Omzet tokonya pun meningkat hingga 40 persen termasuk dari transaksi elektronik. Slamet bahkan optimistis, ke depan dapat mencetak omzet digital yang dilakukan melalui mesin EDC BNI mencapau Rp50 juta dalam sebulan.

Slamet adalah 1 dari 170.158 Agen46 yang dikembangkan BNI dan tersebar di seluruh Indonesia hingga akhir 2020.

Agen46 merupakan mitra BNI (perorangan maupun badan hukum yang telah bekerja sama dengan BNI) untuk menyediakan layanan perbankan kepada masyarakat (Layanan Laku Pandai, Layanan LKD dan Layanan e-Payment).

Dengan Agen46 ini, BNI berupaya mendekatkan pelayanan perbankan pada masyarakat, sekaligus menambah daya jangkau jasa keuangan yang selama ini sangat terfokus pada kantor-kantor cabang.

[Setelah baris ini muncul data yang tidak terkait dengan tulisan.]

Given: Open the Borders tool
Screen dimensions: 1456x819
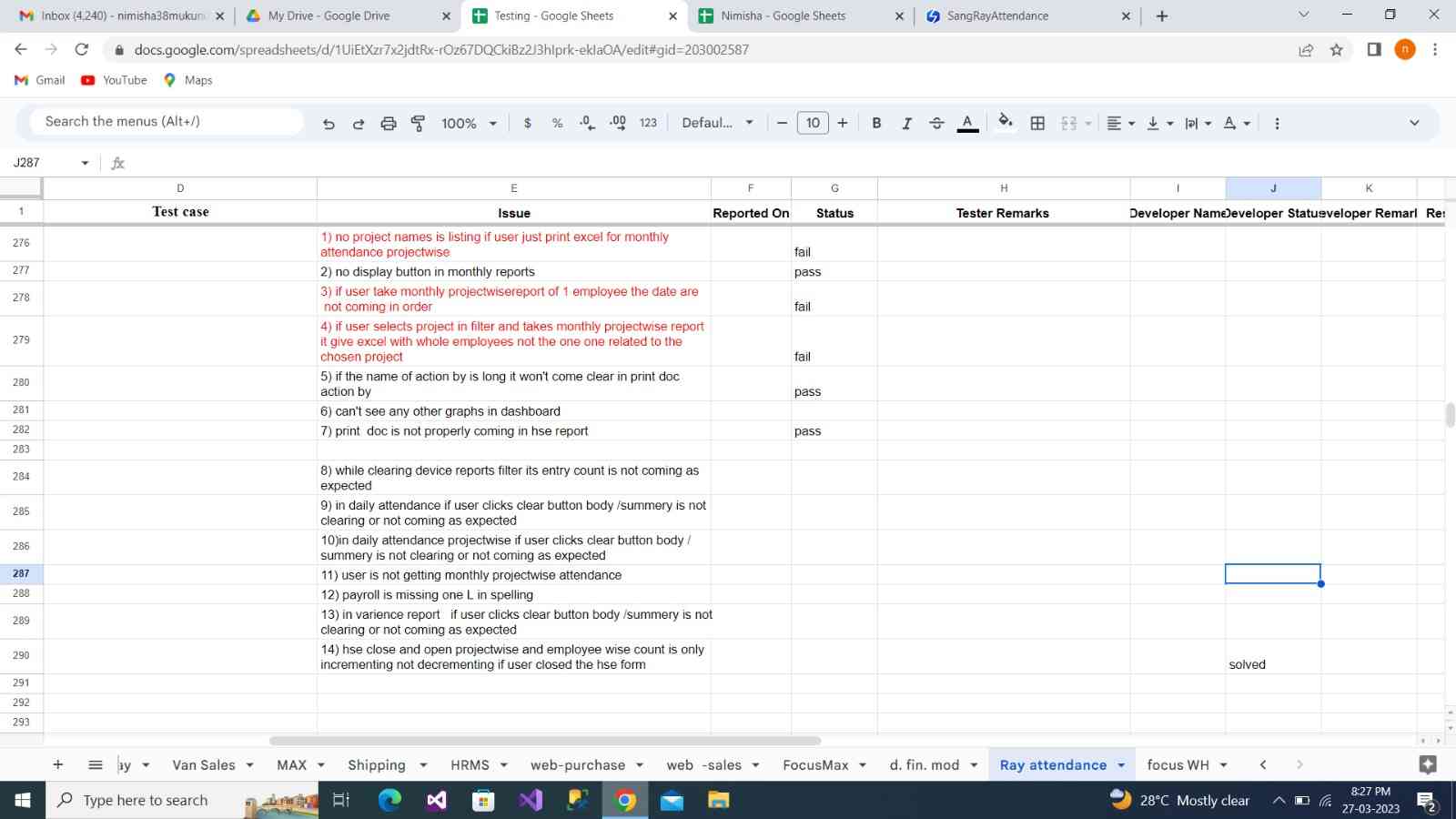Looking at the screenshot, I should coord(1037,124).
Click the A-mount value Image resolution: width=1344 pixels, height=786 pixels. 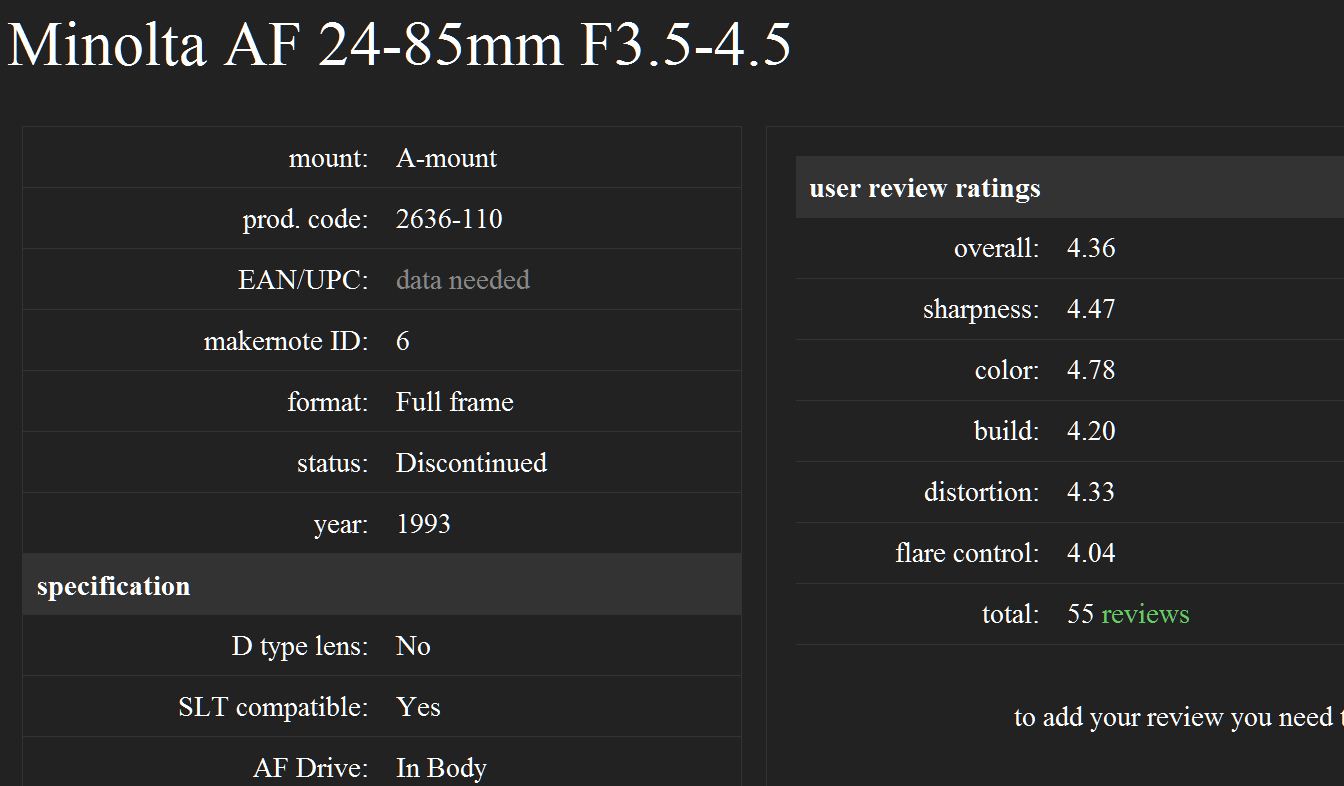pyautogui.click(x=446, y=158)
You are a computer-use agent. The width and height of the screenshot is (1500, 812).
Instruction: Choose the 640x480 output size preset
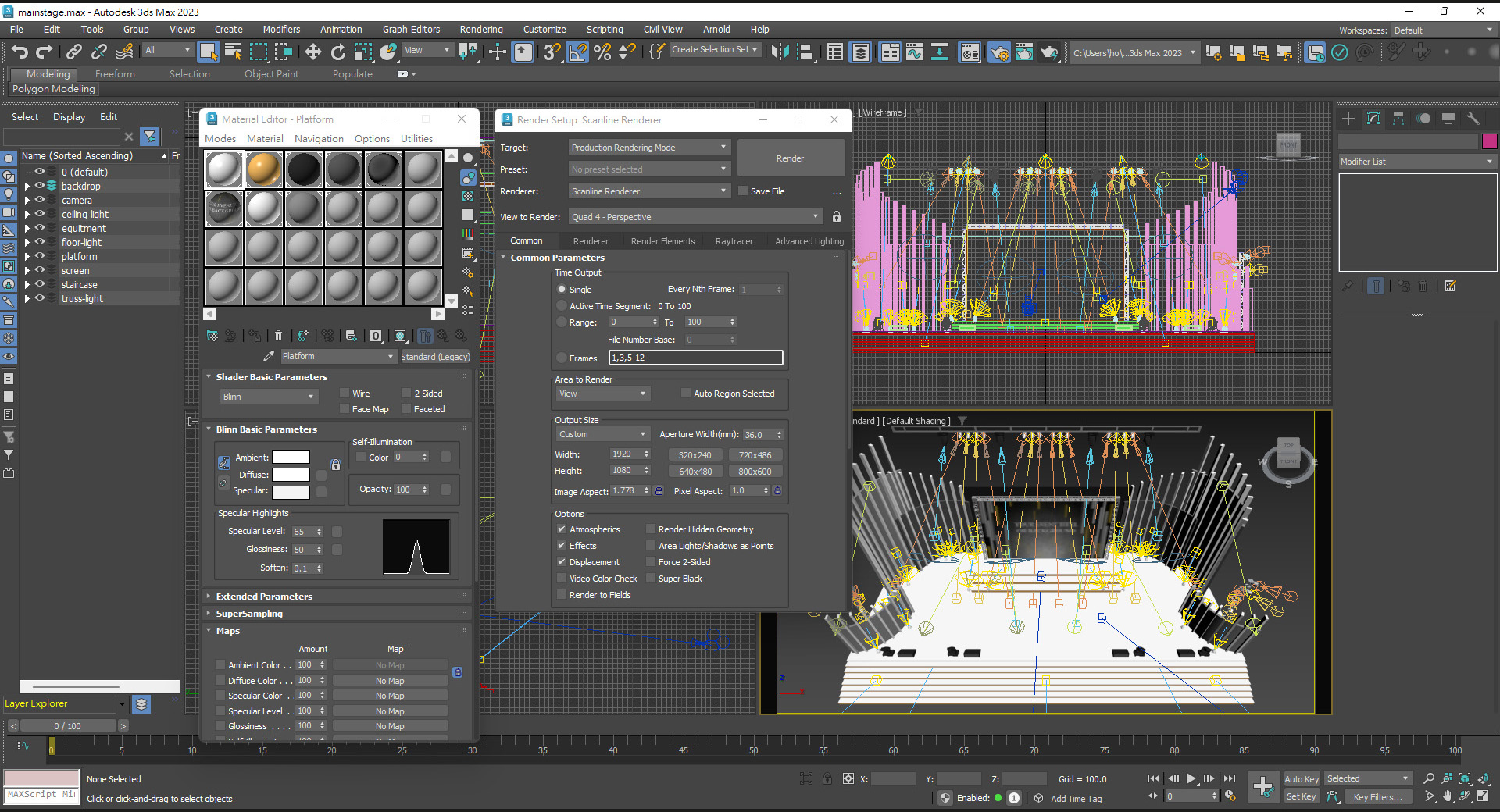pos(695,472)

Ketua Umum Asosiasi UMKM Indonesia (AKUMINDO) Ikhsan Ingratubun, mengatakan, UMKM dipastikan akan bisa bertahan apabila mampu bertrasformasi.

Transformasi yang dimaksud adalah pertama, berbisnis secara digital. Kedua, bertransformasi dalam hal model bisnis yaitu tidak hanya memperdagangkan barang melainkan juga jasa.

Sementara itu, Zakir Mahmud, PhD, Ketua UKM Center Universitas Indonesia, menegaskan perlu lebih banyak perbankan tak hanya BNI yang membantu pembiayaan UMKM melalui berbagai program kredit.

Sementara UKM Center UI yang telah memiliki ribuan UMKM binaan, kata dia, siap membuka peluang kerja sama dengan perbankan untuk melakukan pendampingan agar kapasitas dan kapabilitas pelaku usaha mikro kecil lebih tahan menghadapi berbagai situasi dan kondisi termasuk saat pandemi.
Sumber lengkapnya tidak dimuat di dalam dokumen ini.